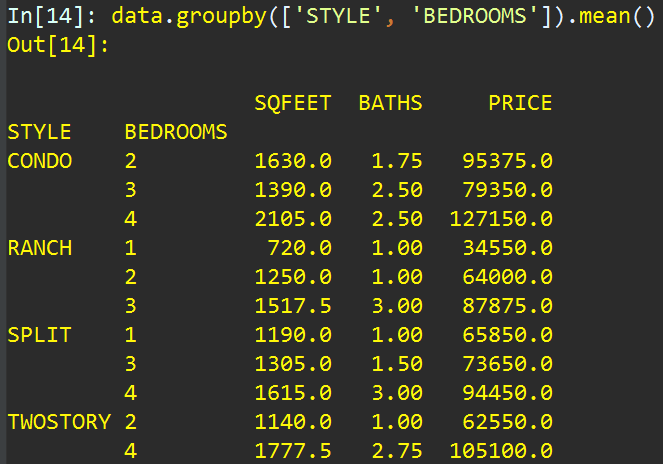This screenshot has height=464, width=663.
Task: Select the TWOSTORY row label
Action: 59,422
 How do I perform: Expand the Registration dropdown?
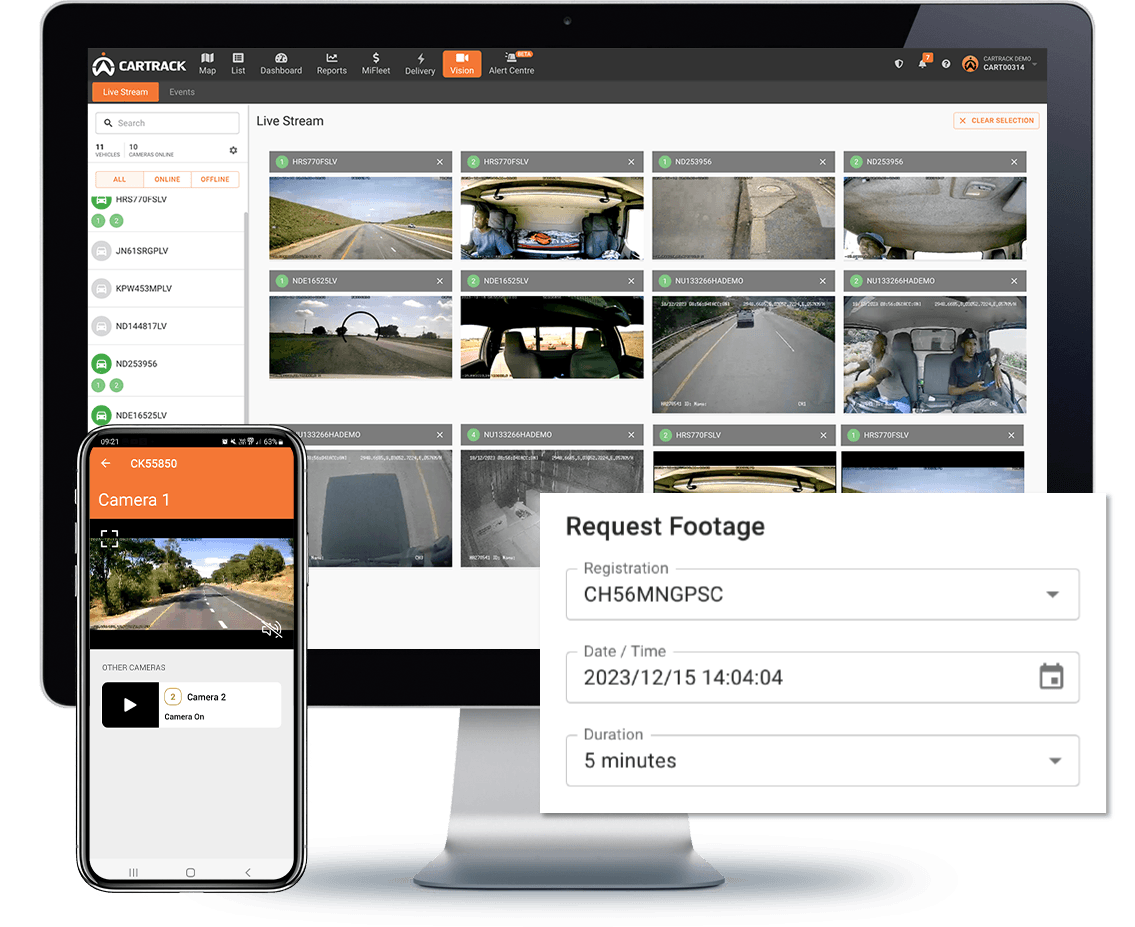[1051, 594]
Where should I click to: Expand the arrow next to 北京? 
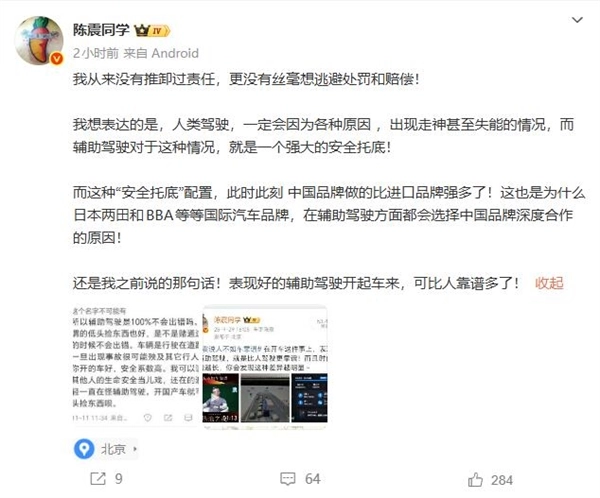[x=135, y=449]
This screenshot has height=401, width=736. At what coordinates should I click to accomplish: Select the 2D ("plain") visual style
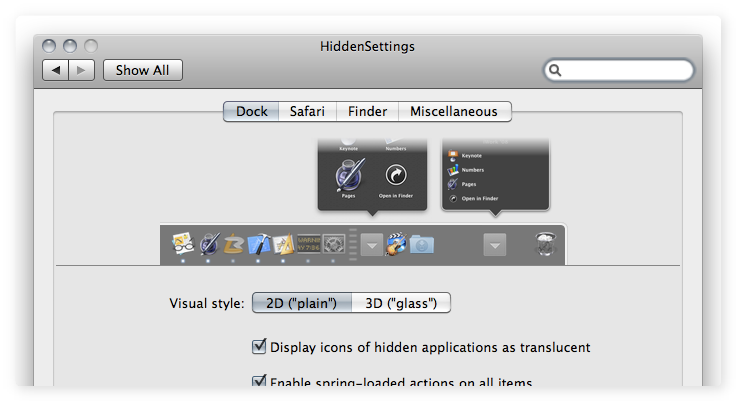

WHAT YOU WILL DO: Please set down the lines from the one with "How do I perform: Expand" to the end of the entries above, exactly as they are, and drop every picture.

RESULT:
 How do I perform: Expand the Registration dropdown?
[1051, 594]
Where should I click to: Expand the arrow next to 北京? 
[x=135, y=449]
This screenshot has height=401, width=736. At what coordinates should I click to accomplish: Select the 2D ("plain") visual style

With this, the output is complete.